Some analysts say the Federal Reserve could change its inflation target
But the continued resilience of the jobs market confirms Fed Chief Jerome Powell’s assessment that the U.S. central bank still has “some way to go” in raising rates to bring inflation under control. Financial markets now expect official interest rates to peak between 5% and 5.25% next year.
Of course, Powell is in a good position to speak tough, given that the US labor market remains strong, with the unemployment rate well below the 4.25% level that the Fed considers the neutral unemployment rate.
“The Great Pivot of 1974”
But some economists say Powell will quickly abandon his aggressive attack on inflation if the US job market deteriorates sharply, even if price pressures persist.
Some say that in the face of a rising unemployment rate in the United States, the Fed will be tempted to raise its inflation target to 3%, from the current 2%, to justify its change.
According to Bank of America strategist Michael Hartnett, there is precedent for this in what he calls “the great pivot of 1974.”
Back then, the Fed had tightened its stances in 1973 and 1974 in an attempt to control inflation, which had surged due to soaring oil prices. As a result, the Fed raised its target short-term interest rate from 5.5% to 13%.
But that turned around, as economic activity plunged, the unemployment rate rose and a brutal bear market wiped out 40% of the value of the US stock market.

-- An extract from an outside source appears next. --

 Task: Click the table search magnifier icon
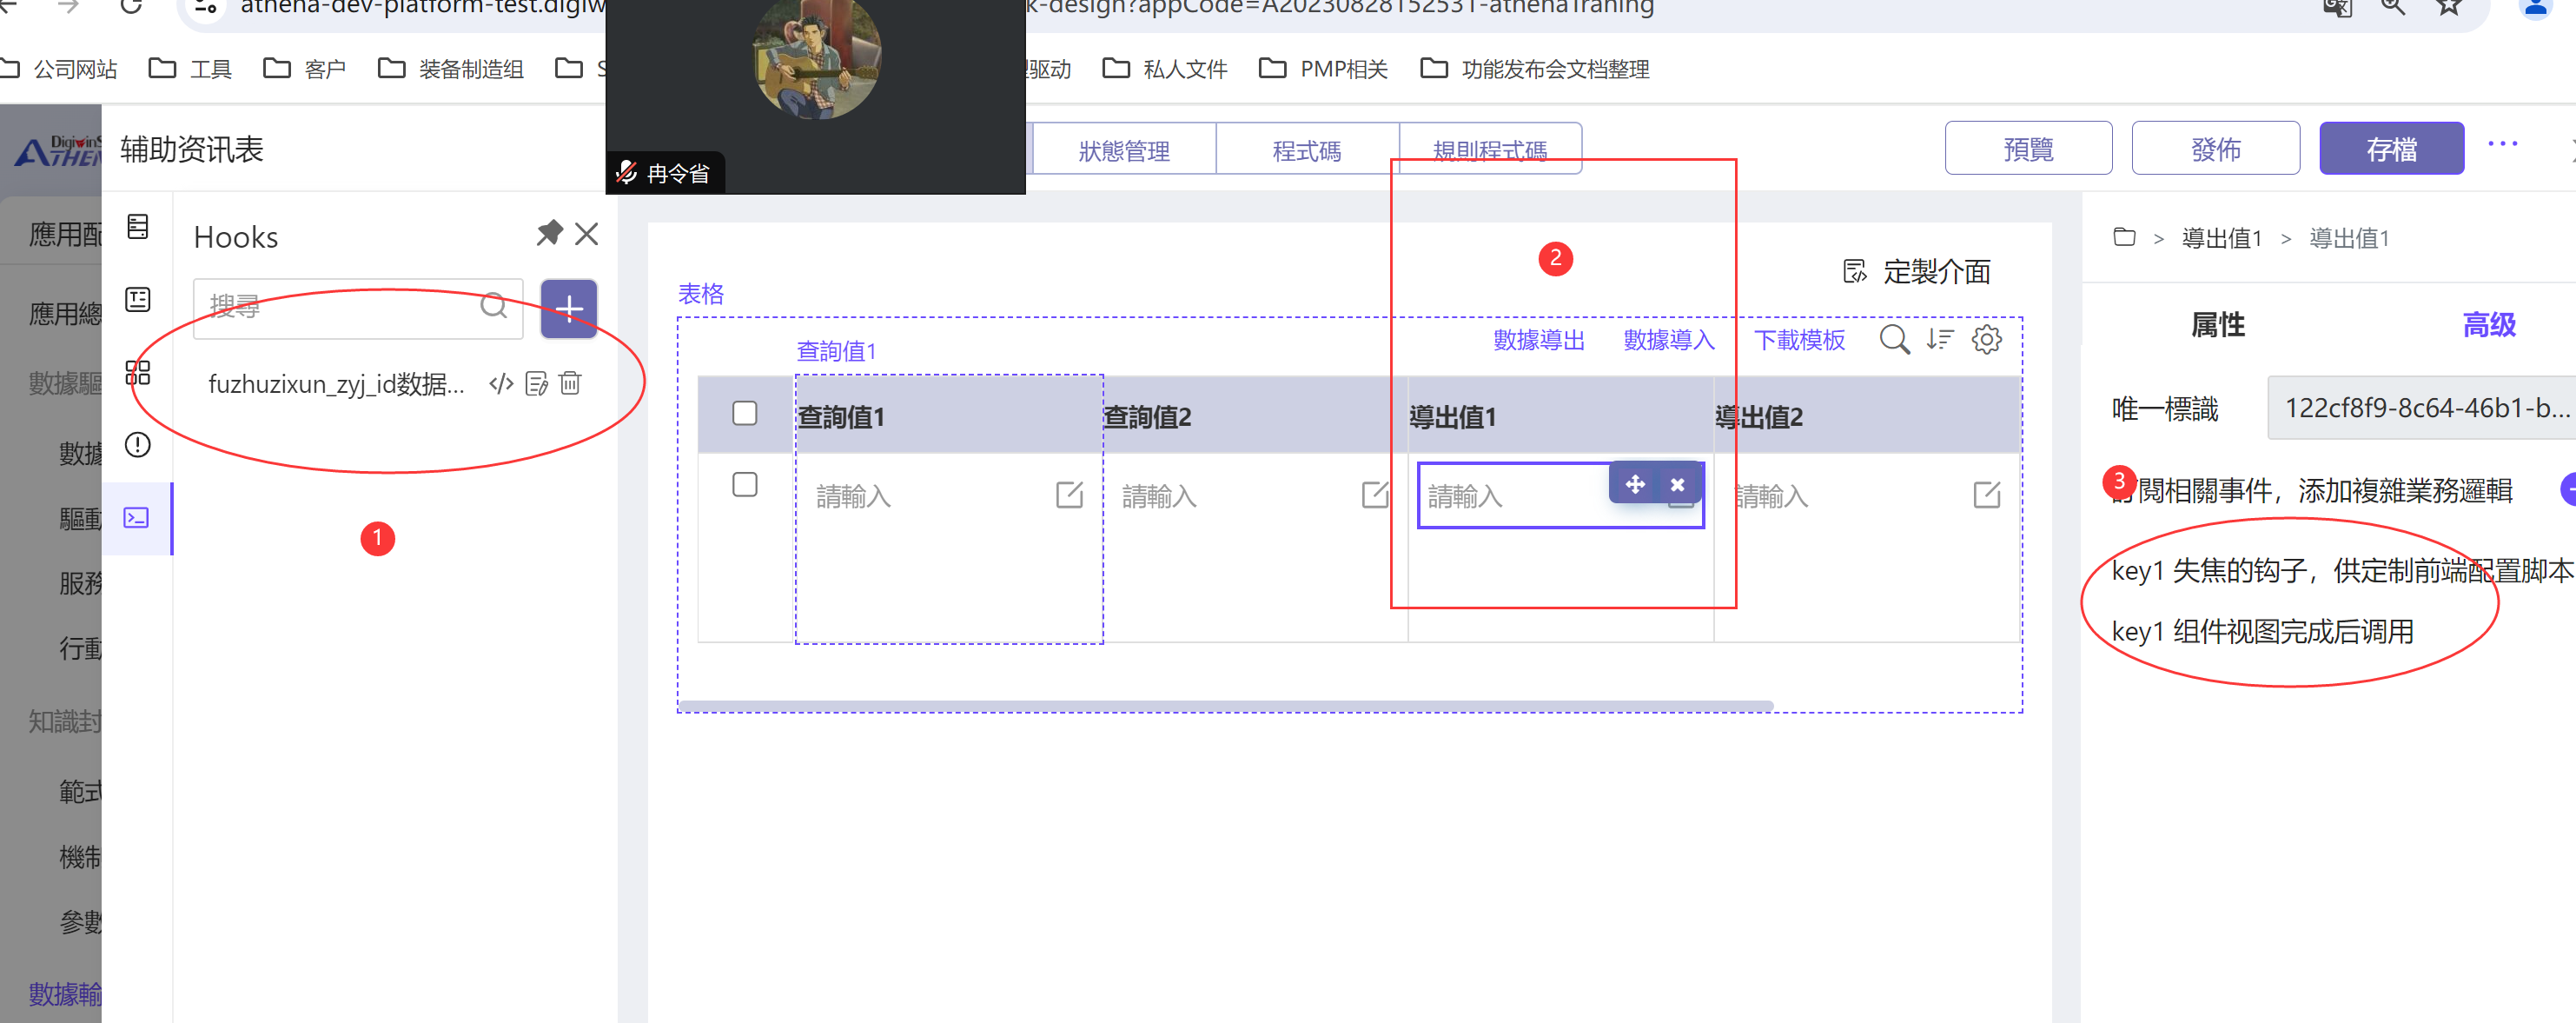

Hartnett predicts that “job losses will be the catalyst for the pivot of 2023”.
Yet other economists are far from convinced that the US labor market downturn will be as bad as it was 50 years ago.
They say the US labor market is undergoing a major structural change as baby boomers gradually exit the workforce at a time when growth in the working-age population has collapsed.
The average annual growth of the US working-age population is expected to slow sharply to just 0.2% over the next three decades, from 1% average annual growth over the past 40 years.
Meanwhile, American companies are still struggling to find enough workers. The total number of job vacancies rose to 10.7 million in September, well above the 5.8 million unemployed looking for work.
As long as this imbalance persists, the Fed’s room to execute a 1974-style pivot is limited.